Key words: Cymothoid; freshwater fish parasite; South America.
Braga was proposed by SCHIÖDTE & MEINERT (1881) to include Braga nasuta, B. cichlae and B. brasiliensis, isopod parasites of South American freshwater fishes. Later, the same authors added B. patagonica (see SCHIÖDTE & MEINERT 1884). According to THATCHER (2006), the following species are also known from this genus: B. amapaensis Thatcher, 1996; B. bachmanni Stadler, 1972 and B. fluviatilis Richardson, 1911.
SZIDAT & SCHUBART (1960) proposed Philostomella cigarra for a cymothoid parasite found in the mouth of Galeocharax humeralis (Valenciennes, 1834) in São Paulo State, Brazil. TABERNER (1986) considered the genus and species valid and redescribed it. In the present study, we have been able to examine specimens of this species from Galeocharax kneri (Steindachner, 1879) of Minas Gerais State, Brazil. We propose that this species should be placed in Braga. It is necessary to redescribe the species because of omissions and misinterpretations in previous descriptions.
MATERIAL AND METHODS
Fish hosts, Galeocharax kneri (Steindachner, 1879), were netted in the Rio Grande, near Lavras, State of Minas Gerais, Brazil. They were taken on ice to the Department of Veterinary Medicine of the Universidade Federal de Lavras for examination. The isopod parasites were removed from the mouth of the hosts and fixed in 70% ethanol. The preserved specimens were sent to the Department of Zoology of the Universidade Federal do Paraná, Curitiba, for detailed studies. There, dissections of the mouthparts, pereopods, pleopods and uropods were examined after clearing in pure phenol to better visualize their morphology. Photographs were made with a digital camera which were used in making the drawings. Measurements are given in micrometers (µm) except where designated as millimeters (mm).

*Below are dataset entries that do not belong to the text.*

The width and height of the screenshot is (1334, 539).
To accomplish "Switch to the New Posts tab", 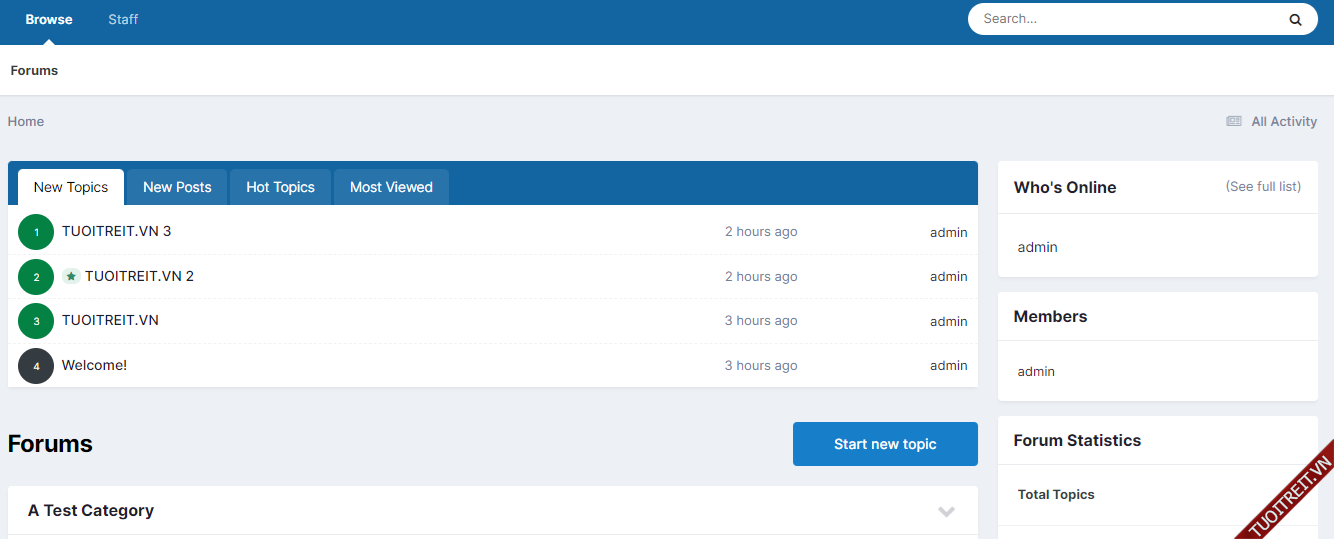I will pyautogui.click(x=177, y=187).
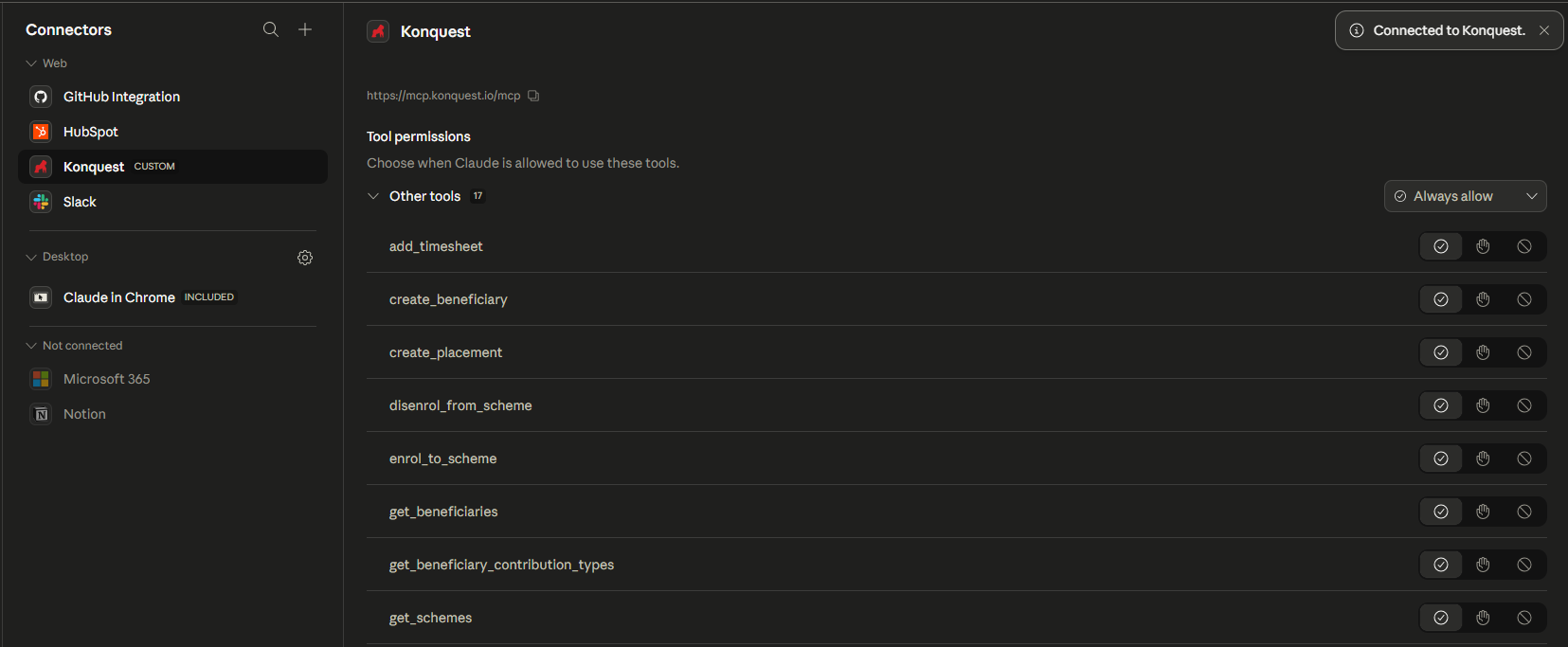The image size is (1568, 647).
Task: Open Desktop connectors settings gear
Action: tap(305, 258)
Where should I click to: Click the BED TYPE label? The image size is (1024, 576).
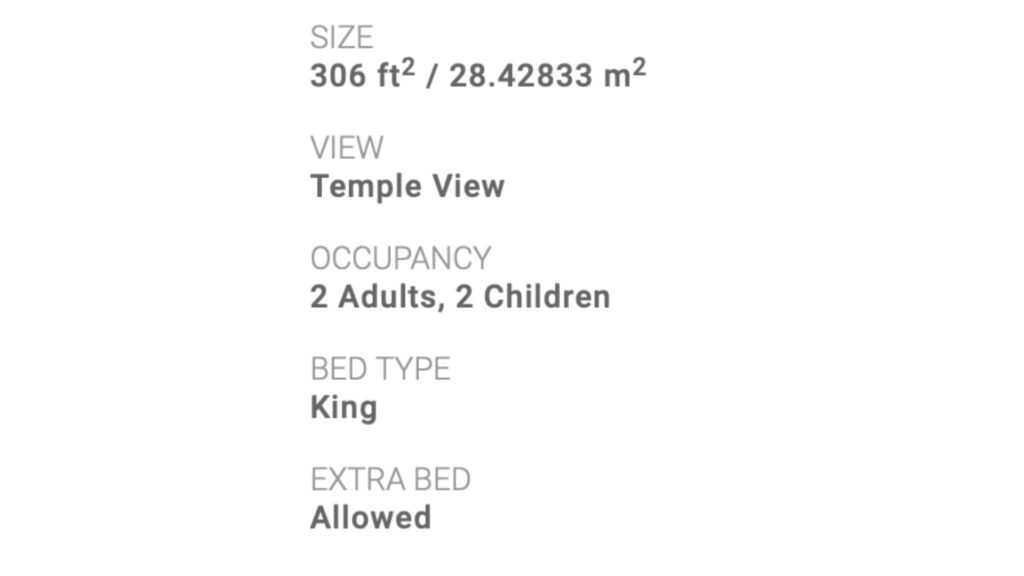pos(380,369)
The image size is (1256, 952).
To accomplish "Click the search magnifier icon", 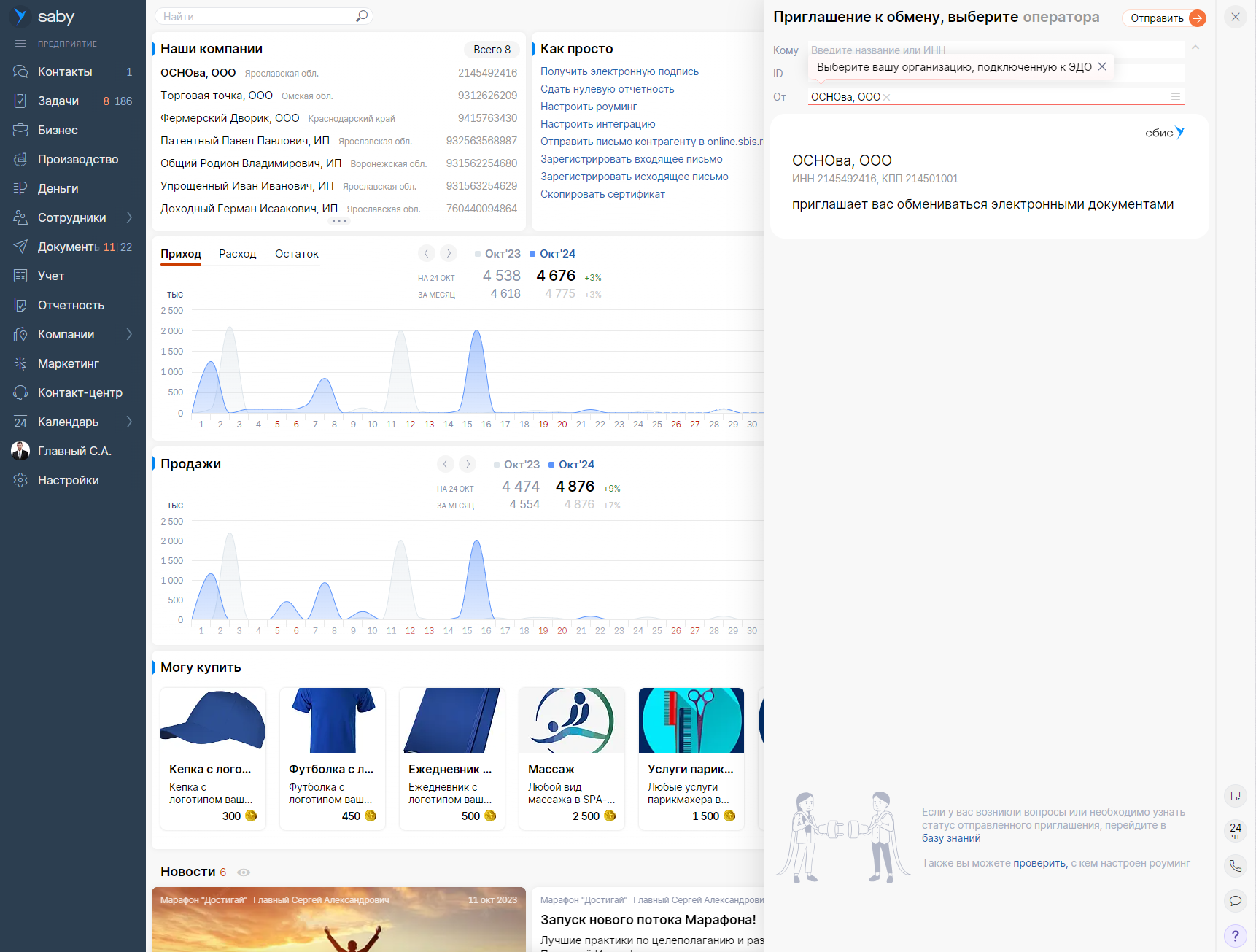I will click(x=361, y=16).
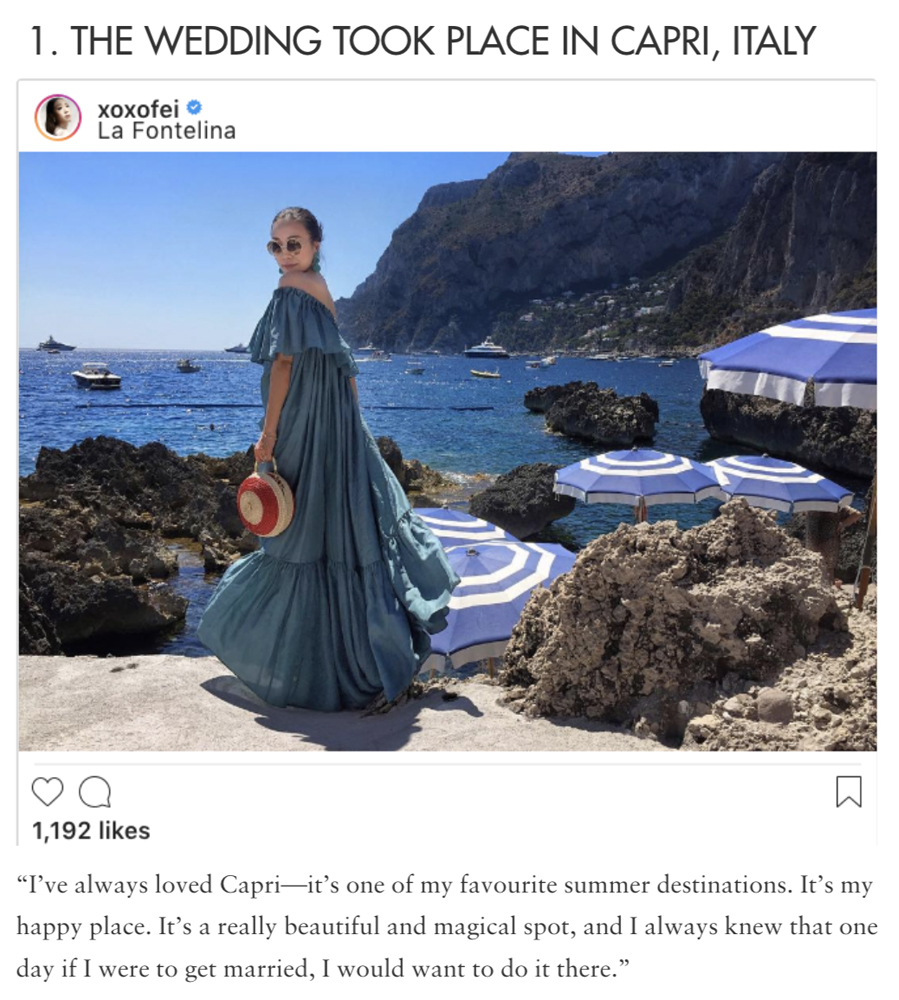Save the post with the bookmark icon
Image resolution: width=899 pixels, height=1000 pixels.
tap(849, 791)
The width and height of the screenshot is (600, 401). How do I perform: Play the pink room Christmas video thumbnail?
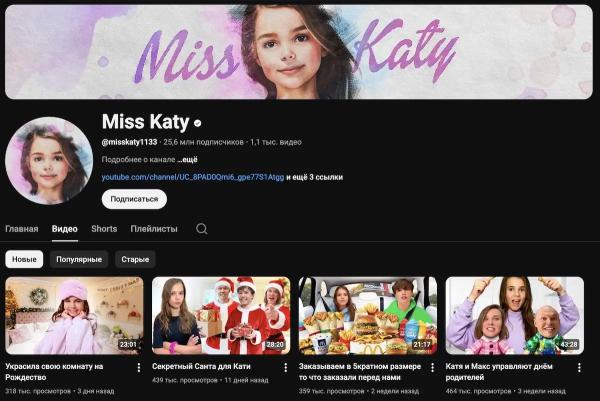click(74, 315)
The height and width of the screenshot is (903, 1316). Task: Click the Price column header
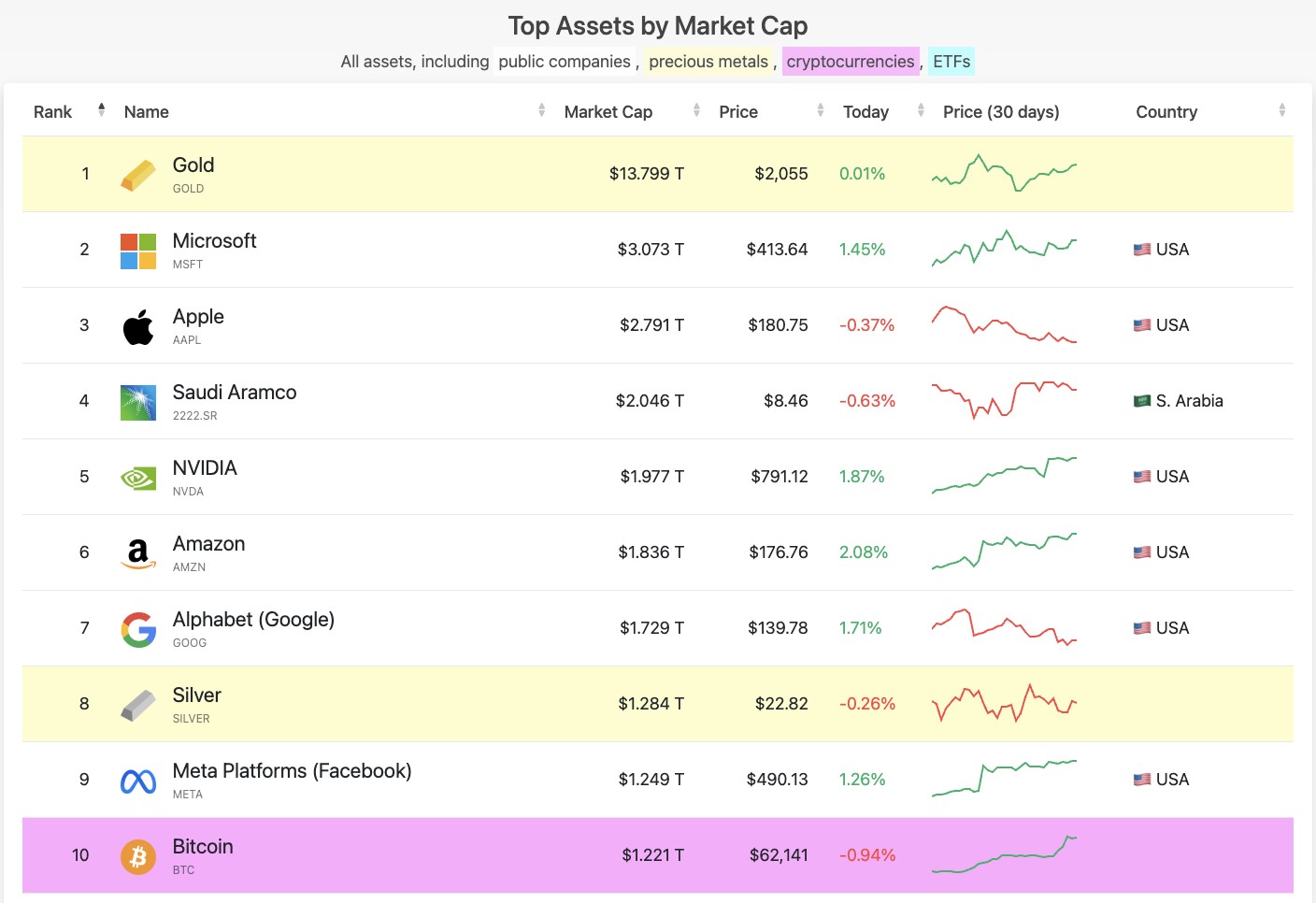click(738, 112)
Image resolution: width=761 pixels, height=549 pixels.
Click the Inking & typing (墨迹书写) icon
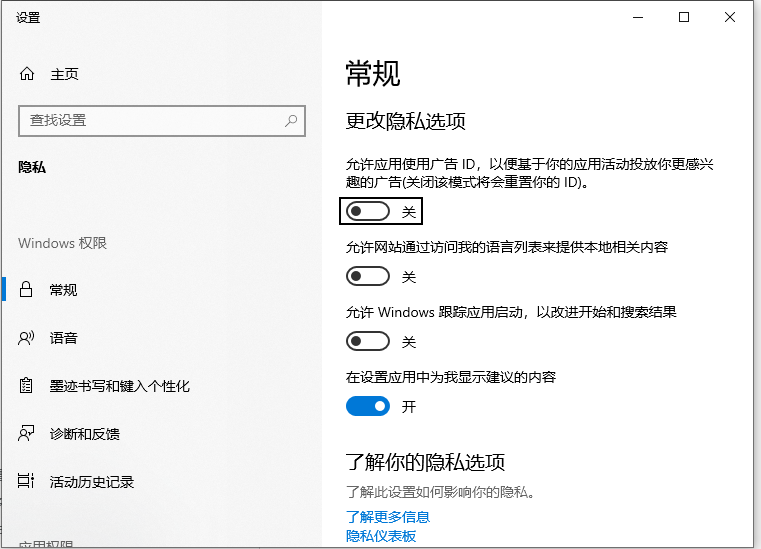[x=27, y=386]
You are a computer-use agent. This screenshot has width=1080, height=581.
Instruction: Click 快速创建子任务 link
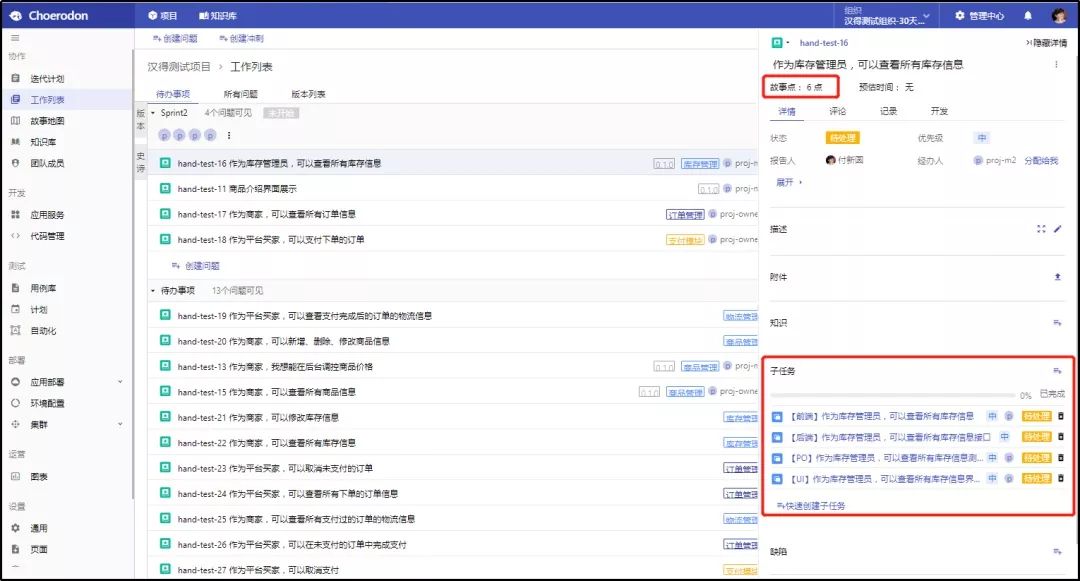pos(811,506)
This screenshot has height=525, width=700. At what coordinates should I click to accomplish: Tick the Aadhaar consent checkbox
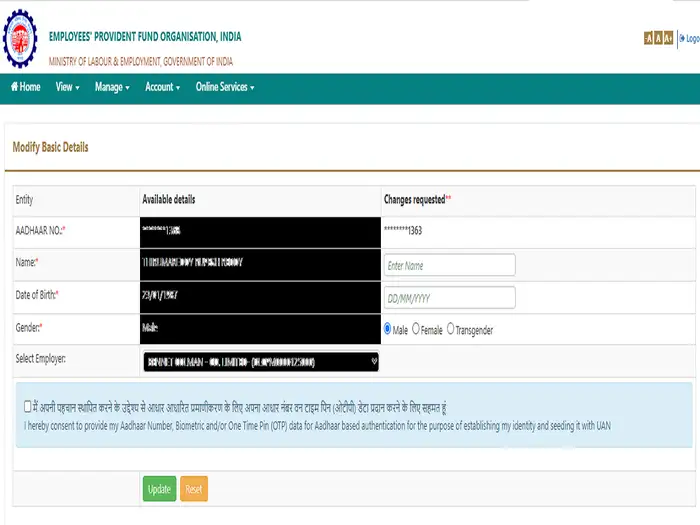[28, 407]
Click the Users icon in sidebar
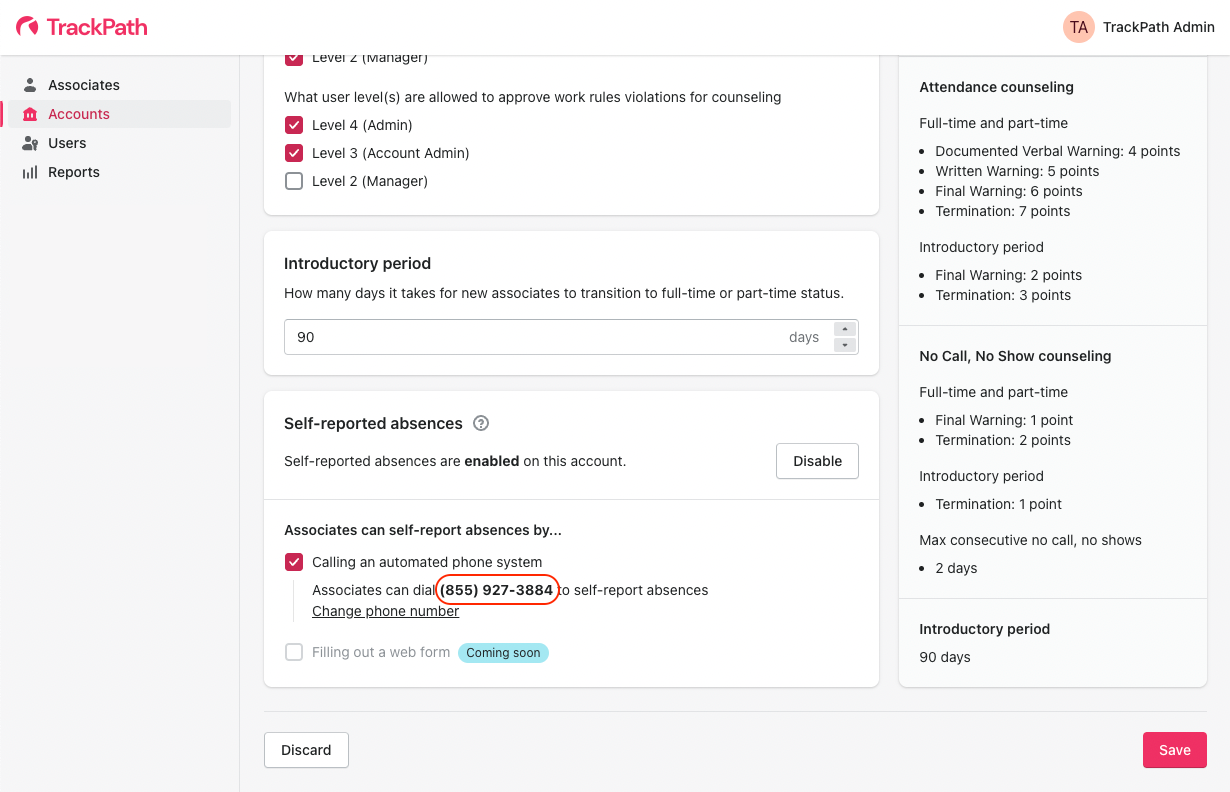This screenshot has width=1230, height=792. [30, 143]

Material examined. Six females and seven males collected by the second author from the mouth of Galeocharax kneri caught in the Rio Grande near Lavras, Minas Gerais State, Brazil. The females measured 18-27 (23) mm long by 8-12 (10) mm wide and the males 17-28 (23) mm long by 8-12 (10) mm wide.
Braga Schiödte & Meinert, 1881
Diagnosis (from THATCHER 2002). Female: body about twice as long as wide, symmetrical. Cephalon not immersed in pereonite 1; frons obtuse, truncate or acute; antennal bases well separated. Pereonite 1 two to three times the length of 7; 5 and 6 shorter than 2-5; coxae compact, not extending posterior to respective pereonites. Pereopods relatively long with 7th pair longer than others. Mandible subrectangular, lacking cutting process and incisor. Pleon slightly immersed in pereonite 7; pleonites usually produced laterally; pleopods multilaminate; 1 bilaminate, 2 quadrilaminate and 3-5 trilaminate. Pleotelson shield-like not keeled; uropods short with endopod shorter than exopod.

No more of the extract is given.